Top of Available data
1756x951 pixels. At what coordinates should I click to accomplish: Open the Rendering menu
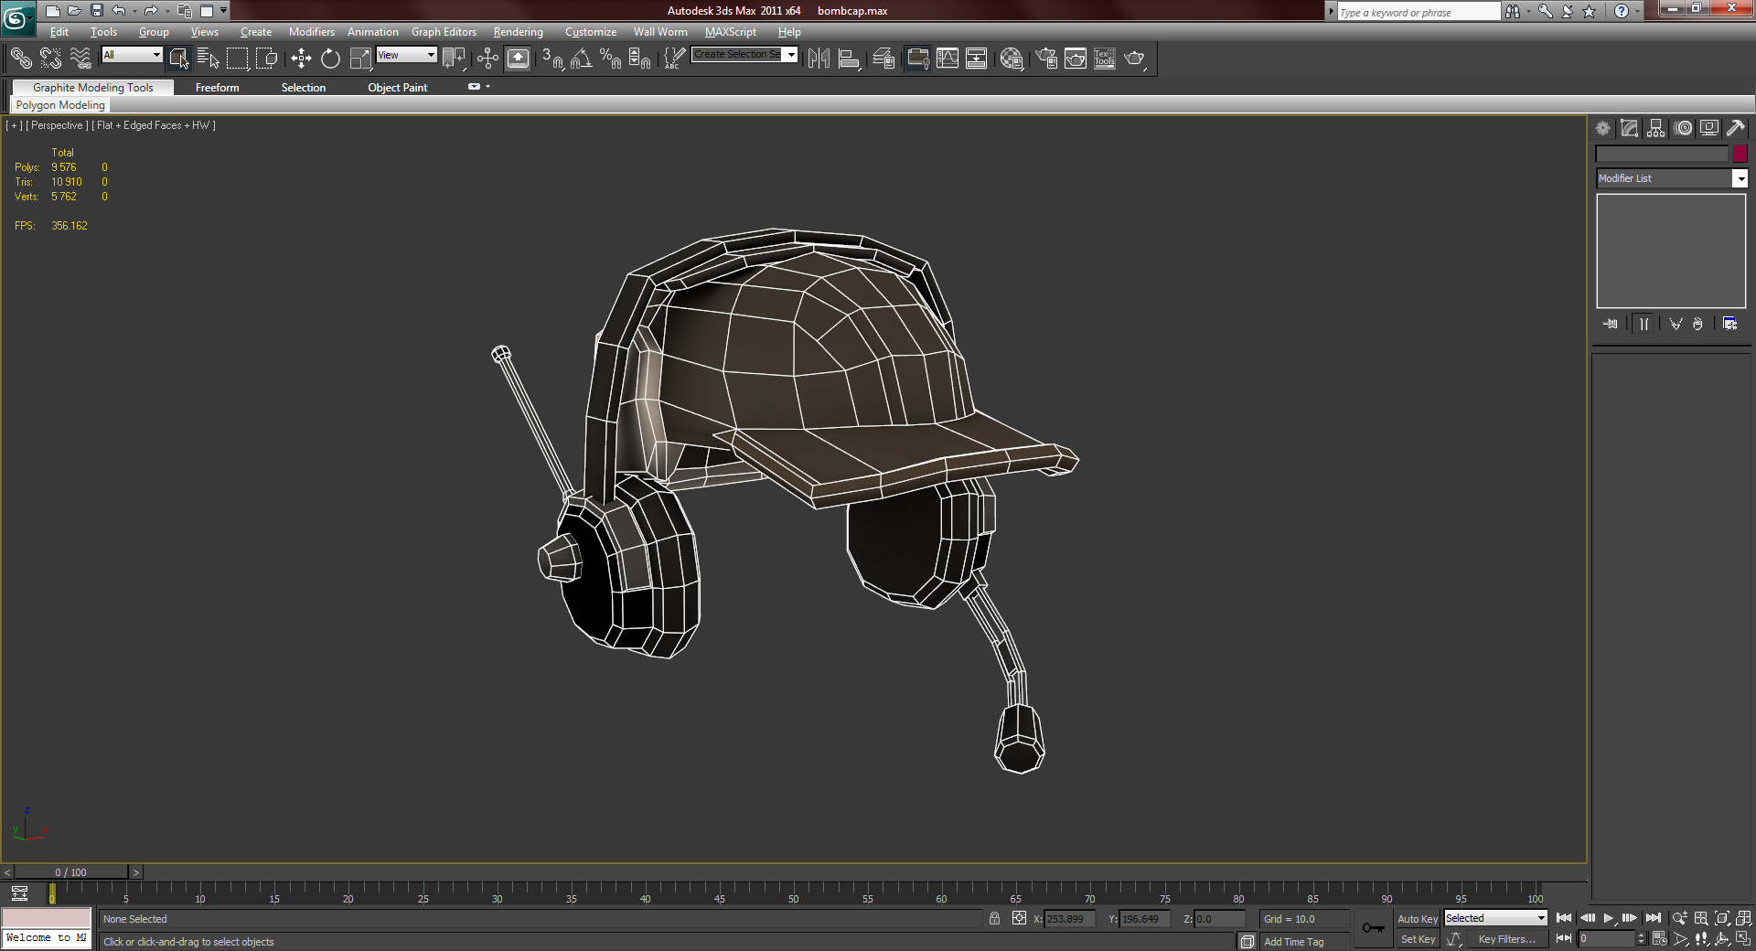(518, 32)
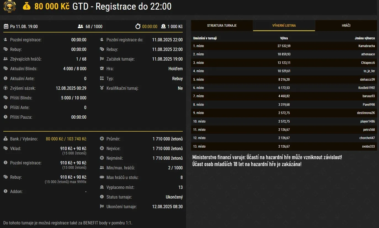Click the money bag icon beside 80 000 Kč
This screenshot has height=228, width=379.
27,6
Bottom of Available data
* **Task description**
Each record above should be returned unchanged, except that the pictures are dropped.

* **Reply**
1756x951 pixels. At what coordinates should I click to accomplish: Open the Rendering menu
(518, 32)
Click the money bag icon beside 80 000 Kč
This screenshot has height=228, width=379.
27,6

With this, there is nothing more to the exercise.